>> START SOURCE DATA

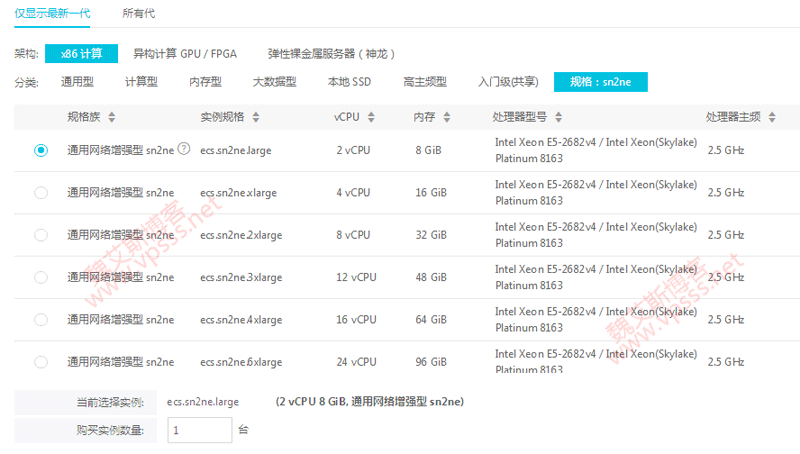This screenshot has width=800, height=454.
Task: Select the ecs.sn2ne.large radio button
Action: 41,150
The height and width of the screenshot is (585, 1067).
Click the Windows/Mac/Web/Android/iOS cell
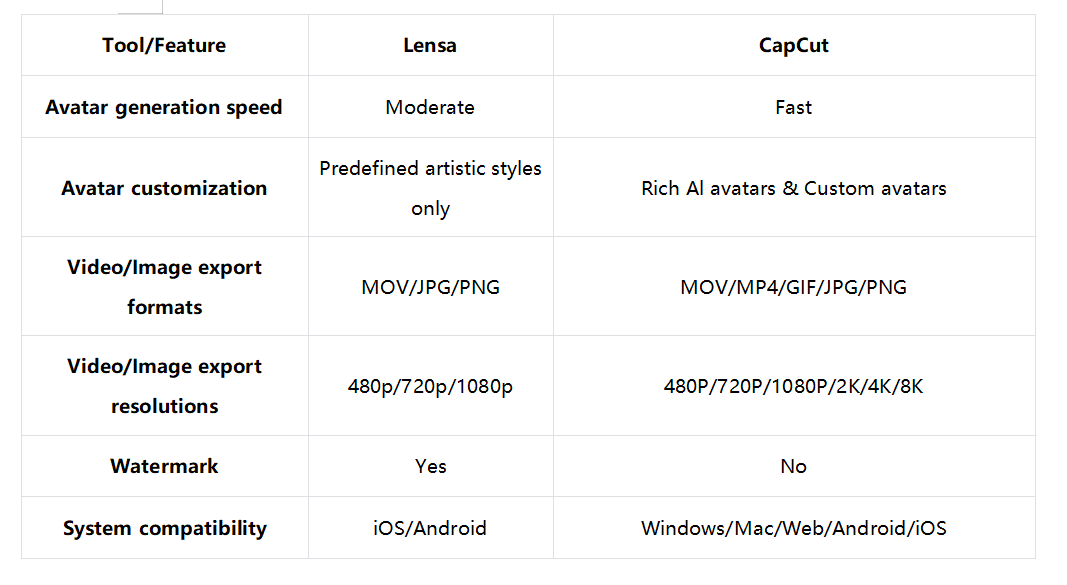(x=793, y=528)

>> END SOURCE DATA

EXERCISE DETAILS => Reproduce the material above verbatim, line by line, and omit the pictures from your answer.

EXERCISE RESULT =>
This screenshot has width=800, height=454.
Task: Select the ecs.sn2ne.large radio button
Action: 41,150
The height and width of the screenshot is (585, 1067).
Click the Windows/Mac/Web/Android/iOS cell
(x=793, y=528)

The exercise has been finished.